Fennell told USA Today today that the scene “[sets] the tone for the rest of the movie … surprising and darkly funny … arousal and danger are kind of the same thing.” These early hopes for a darkly comedic take on the conflation of eroticism and peril are dashed as the affair between Cathy and Heathcliff is portrayed. The most indecent and unexpected thing they do to each other is place eggs under each other’s bedsheets as a prank. The scene that garnered the most gasps was one where Heathcliff elegantly lifts Cathy by her corset strings. Far more sexual deviance is shown in the servant Joseph and Zillah’s barely-visible sex scene, but there’s nothing really groundbreaking about some offscreen BDSM-lite.

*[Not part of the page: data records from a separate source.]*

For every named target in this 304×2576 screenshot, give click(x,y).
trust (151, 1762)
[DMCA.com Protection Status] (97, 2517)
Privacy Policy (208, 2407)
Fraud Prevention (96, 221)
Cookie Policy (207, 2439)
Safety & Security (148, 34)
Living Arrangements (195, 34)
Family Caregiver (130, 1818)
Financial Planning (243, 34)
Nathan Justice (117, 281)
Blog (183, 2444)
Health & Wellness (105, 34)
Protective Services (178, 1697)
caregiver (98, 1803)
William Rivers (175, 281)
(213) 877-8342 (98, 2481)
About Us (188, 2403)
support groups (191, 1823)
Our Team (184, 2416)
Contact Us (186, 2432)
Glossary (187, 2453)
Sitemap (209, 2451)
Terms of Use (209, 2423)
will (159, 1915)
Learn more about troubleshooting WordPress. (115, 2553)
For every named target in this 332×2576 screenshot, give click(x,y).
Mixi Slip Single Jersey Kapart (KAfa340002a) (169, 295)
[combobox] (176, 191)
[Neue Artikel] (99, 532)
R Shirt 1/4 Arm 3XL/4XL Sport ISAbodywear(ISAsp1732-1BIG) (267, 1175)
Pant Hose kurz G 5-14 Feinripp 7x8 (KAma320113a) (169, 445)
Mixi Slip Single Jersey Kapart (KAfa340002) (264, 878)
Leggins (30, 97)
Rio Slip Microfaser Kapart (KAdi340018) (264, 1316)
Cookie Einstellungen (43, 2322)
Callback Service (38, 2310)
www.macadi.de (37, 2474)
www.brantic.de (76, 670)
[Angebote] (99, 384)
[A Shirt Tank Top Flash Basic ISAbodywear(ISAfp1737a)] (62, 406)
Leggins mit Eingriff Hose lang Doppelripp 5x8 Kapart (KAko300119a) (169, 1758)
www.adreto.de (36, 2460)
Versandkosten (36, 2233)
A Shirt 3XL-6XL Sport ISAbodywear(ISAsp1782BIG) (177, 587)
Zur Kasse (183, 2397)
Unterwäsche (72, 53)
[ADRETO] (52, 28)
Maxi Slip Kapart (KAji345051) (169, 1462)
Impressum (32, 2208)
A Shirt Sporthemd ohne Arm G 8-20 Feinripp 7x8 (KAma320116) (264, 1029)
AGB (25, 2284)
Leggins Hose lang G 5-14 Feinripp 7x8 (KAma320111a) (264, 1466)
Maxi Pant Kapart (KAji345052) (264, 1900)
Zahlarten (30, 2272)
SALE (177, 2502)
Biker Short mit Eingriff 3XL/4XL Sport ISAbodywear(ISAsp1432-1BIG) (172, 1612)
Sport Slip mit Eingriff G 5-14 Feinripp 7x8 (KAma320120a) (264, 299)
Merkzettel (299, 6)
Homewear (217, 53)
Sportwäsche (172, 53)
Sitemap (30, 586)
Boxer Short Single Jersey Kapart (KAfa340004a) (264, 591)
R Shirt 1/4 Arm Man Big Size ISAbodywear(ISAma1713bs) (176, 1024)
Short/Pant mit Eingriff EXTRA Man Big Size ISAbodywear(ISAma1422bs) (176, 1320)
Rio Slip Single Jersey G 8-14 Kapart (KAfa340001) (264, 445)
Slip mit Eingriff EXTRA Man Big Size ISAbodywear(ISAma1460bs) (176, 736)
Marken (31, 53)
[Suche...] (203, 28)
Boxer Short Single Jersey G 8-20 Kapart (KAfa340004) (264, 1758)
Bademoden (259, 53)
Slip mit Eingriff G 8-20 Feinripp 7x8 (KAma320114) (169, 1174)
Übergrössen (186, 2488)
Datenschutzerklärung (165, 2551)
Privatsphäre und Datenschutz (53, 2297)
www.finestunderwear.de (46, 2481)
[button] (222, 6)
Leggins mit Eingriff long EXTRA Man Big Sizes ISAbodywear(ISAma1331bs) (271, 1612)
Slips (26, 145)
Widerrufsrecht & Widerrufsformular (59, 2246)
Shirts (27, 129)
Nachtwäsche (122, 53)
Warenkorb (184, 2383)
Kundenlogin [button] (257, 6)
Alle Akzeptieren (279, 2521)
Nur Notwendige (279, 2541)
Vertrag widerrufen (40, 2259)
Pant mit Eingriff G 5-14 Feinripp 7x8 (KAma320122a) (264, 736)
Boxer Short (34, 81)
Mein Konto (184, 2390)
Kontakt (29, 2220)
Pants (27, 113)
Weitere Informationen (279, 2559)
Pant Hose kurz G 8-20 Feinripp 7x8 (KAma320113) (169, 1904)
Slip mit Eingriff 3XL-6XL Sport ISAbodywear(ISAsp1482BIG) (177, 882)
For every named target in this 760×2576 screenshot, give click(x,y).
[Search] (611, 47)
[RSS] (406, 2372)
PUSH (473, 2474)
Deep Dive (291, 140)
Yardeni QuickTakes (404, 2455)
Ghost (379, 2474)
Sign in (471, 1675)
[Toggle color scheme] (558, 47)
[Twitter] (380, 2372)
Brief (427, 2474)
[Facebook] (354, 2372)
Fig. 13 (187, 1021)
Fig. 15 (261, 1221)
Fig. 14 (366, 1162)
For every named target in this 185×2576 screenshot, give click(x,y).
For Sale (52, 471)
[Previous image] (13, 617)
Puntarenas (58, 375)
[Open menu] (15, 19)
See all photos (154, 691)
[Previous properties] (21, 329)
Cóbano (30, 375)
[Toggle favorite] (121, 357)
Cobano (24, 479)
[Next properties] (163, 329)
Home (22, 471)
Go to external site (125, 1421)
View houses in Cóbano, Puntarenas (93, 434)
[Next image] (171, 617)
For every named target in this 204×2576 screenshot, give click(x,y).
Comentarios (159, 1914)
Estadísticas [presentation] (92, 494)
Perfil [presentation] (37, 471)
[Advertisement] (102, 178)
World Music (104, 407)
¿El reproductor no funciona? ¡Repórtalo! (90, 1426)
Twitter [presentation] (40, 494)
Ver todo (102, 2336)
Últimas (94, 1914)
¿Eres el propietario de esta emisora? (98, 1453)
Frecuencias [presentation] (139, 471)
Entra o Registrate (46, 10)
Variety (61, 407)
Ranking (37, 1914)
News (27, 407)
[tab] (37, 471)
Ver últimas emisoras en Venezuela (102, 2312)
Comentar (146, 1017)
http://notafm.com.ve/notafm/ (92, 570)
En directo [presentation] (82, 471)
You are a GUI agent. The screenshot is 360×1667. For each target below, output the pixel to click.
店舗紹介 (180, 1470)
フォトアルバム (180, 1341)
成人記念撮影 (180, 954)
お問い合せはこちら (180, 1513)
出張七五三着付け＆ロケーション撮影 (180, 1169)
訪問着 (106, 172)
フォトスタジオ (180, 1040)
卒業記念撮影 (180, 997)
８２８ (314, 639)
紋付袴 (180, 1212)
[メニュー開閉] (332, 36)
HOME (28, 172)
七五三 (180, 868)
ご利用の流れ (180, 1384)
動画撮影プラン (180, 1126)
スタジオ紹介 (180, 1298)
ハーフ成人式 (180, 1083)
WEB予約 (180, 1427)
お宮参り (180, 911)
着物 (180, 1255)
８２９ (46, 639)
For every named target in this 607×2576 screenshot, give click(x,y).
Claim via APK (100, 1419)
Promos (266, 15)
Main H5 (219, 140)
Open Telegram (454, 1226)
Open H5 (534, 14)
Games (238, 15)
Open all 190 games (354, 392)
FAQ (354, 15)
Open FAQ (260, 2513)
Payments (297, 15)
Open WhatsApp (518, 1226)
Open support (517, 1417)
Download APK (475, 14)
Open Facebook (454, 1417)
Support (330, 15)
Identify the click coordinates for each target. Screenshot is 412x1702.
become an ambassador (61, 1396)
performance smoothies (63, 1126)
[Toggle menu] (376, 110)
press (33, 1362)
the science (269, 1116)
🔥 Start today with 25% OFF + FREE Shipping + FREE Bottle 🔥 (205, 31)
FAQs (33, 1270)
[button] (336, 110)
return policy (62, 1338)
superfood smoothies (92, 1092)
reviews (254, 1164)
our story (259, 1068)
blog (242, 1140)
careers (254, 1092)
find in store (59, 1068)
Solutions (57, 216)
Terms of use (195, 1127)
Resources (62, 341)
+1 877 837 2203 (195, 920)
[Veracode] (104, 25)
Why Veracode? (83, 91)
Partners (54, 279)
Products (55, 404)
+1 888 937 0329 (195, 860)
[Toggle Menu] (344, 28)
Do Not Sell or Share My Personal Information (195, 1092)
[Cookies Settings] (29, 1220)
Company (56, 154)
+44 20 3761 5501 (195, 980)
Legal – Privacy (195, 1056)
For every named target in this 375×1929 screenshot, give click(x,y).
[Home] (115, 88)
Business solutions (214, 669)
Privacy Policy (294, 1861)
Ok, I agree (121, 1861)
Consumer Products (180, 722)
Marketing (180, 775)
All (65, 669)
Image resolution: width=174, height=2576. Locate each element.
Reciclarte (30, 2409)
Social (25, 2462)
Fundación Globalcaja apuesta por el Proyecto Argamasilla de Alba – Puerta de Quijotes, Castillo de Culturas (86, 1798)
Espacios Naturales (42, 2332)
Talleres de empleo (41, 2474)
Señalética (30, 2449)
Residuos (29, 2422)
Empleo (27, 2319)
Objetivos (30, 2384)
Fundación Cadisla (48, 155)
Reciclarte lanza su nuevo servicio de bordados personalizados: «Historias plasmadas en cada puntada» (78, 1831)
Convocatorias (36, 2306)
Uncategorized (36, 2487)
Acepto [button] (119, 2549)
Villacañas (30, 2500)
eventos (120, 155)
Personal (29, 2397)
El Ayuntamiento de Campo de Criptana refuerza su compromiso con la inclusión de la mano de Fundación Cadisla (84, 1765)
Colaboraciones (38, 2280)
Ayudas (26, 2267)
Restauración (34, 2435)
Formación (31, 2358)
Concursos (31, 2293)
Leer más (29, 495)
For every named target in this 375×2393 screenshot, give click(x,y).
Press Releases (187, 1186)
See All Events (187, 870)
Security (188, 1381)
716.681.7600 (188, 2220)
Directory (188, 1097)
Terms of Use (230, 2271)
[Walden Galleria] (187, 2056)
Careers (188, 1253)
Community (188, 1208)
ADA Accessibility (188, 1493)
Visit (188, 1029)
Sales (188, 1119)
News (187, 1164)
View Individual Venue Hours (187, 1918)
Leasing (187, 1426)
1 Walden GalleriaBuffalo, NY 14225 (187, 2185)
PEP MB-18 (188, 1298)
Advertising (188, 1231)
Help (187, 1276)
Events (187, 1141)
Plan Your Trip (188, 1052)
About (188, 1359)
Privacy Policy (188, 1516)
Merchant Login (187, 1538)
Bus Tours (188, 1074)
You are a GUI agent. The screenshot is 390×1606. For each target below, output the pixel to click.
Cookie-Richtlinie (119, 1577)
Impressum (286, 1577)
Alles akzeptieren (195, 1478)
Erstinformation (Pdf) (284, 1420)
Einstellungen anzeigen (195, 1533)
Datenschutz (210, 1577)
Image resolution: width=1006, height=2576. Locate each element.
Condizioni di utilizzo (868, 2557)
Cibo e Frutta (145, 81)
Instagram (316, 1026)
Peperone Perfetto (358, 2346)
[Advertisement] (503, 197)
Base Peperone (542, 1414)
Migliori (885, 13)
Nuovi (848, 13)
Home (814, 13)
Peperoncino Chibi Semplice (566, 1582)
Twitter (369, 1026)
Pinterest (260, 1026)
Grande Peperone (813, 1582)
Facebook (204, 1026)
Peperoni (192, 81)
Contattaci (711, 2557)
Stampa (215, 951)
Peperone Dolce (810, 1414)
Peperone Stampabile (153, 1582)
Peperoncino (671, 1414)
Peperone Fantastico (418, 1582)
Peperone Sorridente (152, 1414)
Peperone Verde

What is left of the original story: barely anything. In order to appreciate the film, you must pretend it is not an adaptation. Most of Fennell’s narrative changes would be fine, maybe even great — if she were only able to supplement the story removed with one of equal value. 

What does the story that takes its place say? If viewers squint, they can make out a somewhat erotic mid-tier love story with beautiful visuals and middling lead performances. But what made Brontë’s “Wuthering Heights” interesting is that it was not solely a love story: The romantic relationships serve as a catalyst for revenge, a symptom of cyclical abuse, an exploration of codependency and a glimmer of hope against these.

Fennell’s “Wuthering Heights” isn’t solid in its own right. Adaptations are received well when the changes are made well, but here, the deviations from the book are misguided and serve no end. The result is a hollow, beautiful shell — another example of Fennell’s adept directing capabilities but bafflingly poor screenwriting. At least it gave us the hauntingly beautiful track “House.” Perhaps her next endeavor should be a Charli XCX music video.